Personal information
- Full name: Kayla Francis Uddenberg
- Date of birth: 24 October 2005 (age 20)
- Place of birth: Toronto, Ontario, Canada
- Position: Midfielder

Youth career
- Aurora FC

College career
- Years: Team / Apps / (Gls)
- 2023–: Seneca Sting / 8 / (2)

Senior career*
- Years: Team / Apps / (Gls)
- 2022: Vaughan Azzurri / 1 / (0)
- 2023–2024: Simcoe County Rovers / 9 / (0)
- 2024: → Simcoe County Rovers B / 12 / (1)
- 2025: Woodbridge Strikers B / 10 / (0)

International career^{‡}
- 2018: Saint Kitts and Nevis U15
- 2019: Saint Kitts and Nevis U20 / 1 / (0)
- 2019–: Saint Kitts and Nevis / 10 / (0)

= Kayla Uddenberg =

St. Kitts and Nevis footballer (born 2005)
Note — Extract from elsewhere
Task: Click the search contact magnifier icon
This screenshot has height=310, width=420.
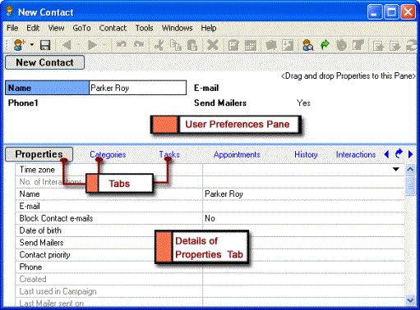Action: coord(307,45)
Kayla Uddenberg (born 24 October 2005) is a footballer who plays as a midfielder. Born in Canada, she represents Saint Kitts and Nevis at international level. She is the youngest player to ever represent Saint Kitts and Nevis internationally at the age of 13 years and 341 days.

==Early life==
Born in Canada, Uddenberg played youth soccer with Aurora FC and for the Our Lady Queen of the World Catholic Academy (formerly Jean Vanier CSS) high school soccer team.

==College career==
In 2023, she began attending Seneca College, where she played for the women's soccer team. At the end of her first season, she was named an OCAA East Division Second Team All-Star.

==Club career==
In 2022, she played for Vaughan Azzurri in League1 Ontario, making her debut on May 29 against Tecumseh SC.
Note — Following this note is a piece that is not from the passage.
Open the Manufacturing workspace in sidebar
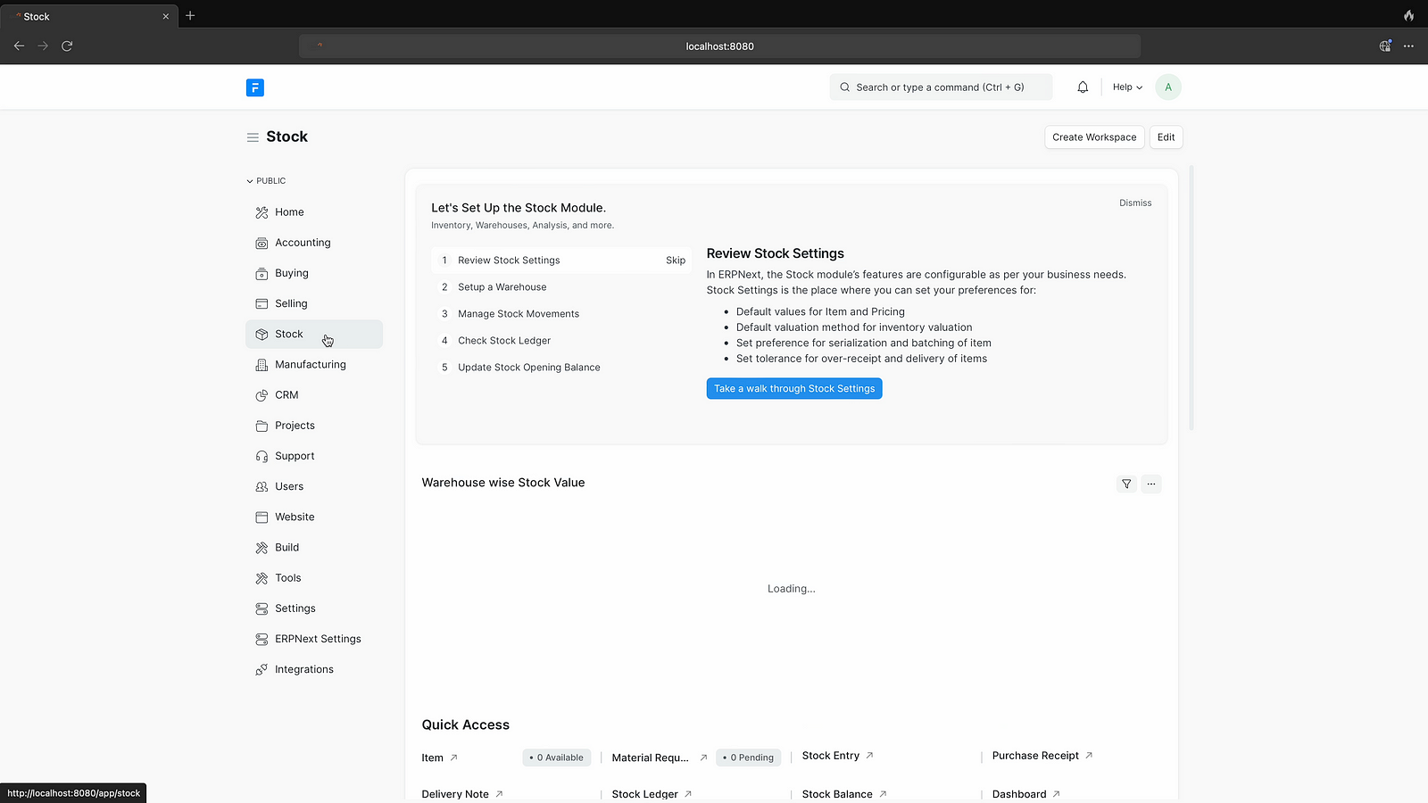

In 2023, she played with the Simcoe County Rovers.

==International career==
Born in Canada, Uddenberg and her sisters are eligible to represent Saint Kitts and Nevis internationally, where their paternal grandparents were born.

Uddenberg began her international career with the Saint Kitts and Nevis U15 team in 2018.

On 30 September 2019, she made her debut for the Saint Kitts and Nevis senior team at the 2020 CONCACAF Women's Olympic Qualifying Championship qualification tournament against the Dominican Republic at the age of 13 years and 341 days, becoming the youngest player to ever represent St. Kitts and Nevis and the 11th youngest women's international debut. She played significant minutes at the qualification tournament, helping the country qualify for the main Olympics qualification tournament, where she was the youngest player in the entire tournament.

==Personal life==
Uddenberg's sisters, Cloey and Carley, are also members of the Saint Kitts and Nevis women's national football team.